**SELECTED EXTRACT**.
* * *
Where Does Bottled Water Come From?

A lot of bottled water companies are deceptive as to where they actually source their water. Companies are legally allowed to draw water from artesian wells, mineral water, natural springs, drilled wells, and municipal tap water. That’s correct. Bottled water companies are allowed to use the same treated water as municipal water systems. Additionally, companies are not legally required to disclose where they source their water on the bottle itself. Municipal water systems are actually much more transparent because they’re required to disclose information about source water in annual consumer confidence reports. Depending on the brand, there’s of course a substantial cost associated with purchasing packaged water.

Environmental Effects of Plastic Water Bottles

“Trash Island” in the Northern Pacific Ocean is probably the best physical example of the environmental effects of plastic and plastic water bottles. 91% of plastic isn’t recycled, meaning a majority of virgin, single-use plastic ends up in landfills or the environment. According to a 2016 study by the Ellen Macarthur Foundation, the ocean will contain more plastic by weight than fish in the year 2050. The main ingredient in plastic bottles is polyethylene terephthalate (Pet) which takes 400 years to decompose in the environment. Once degraded, dangerous chemicals such as Bisphenol A (BPA), polyvinyl chloride and other phthalates can leach into the environment. Not to mention the important natural resources required to make plastic water bottles. Plastic is a product of petroleum, which is a non-renewable fossil fuel.
* * *
**DATA EXTRACT**.
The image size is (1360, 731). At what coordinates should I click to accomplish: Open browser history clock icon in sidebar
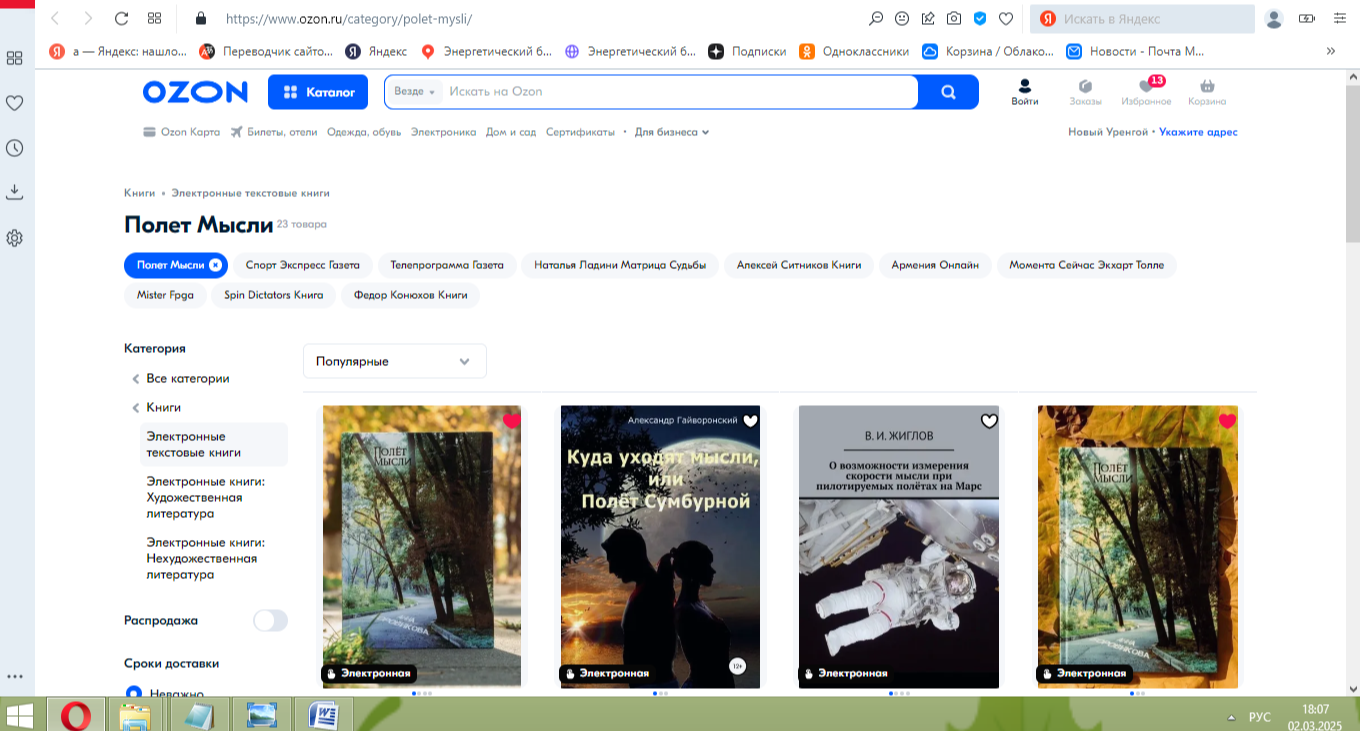pyautogui.click(x=15, y=148)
* * *
**YOUR INSTRUCTIONS**.
In the bottled water text, how long does polyethylene terephthalate take to decompose in the environment? The lines are separate material and have no connection to the bottled water text.

**FINISHED EXERCISE**.
400 years.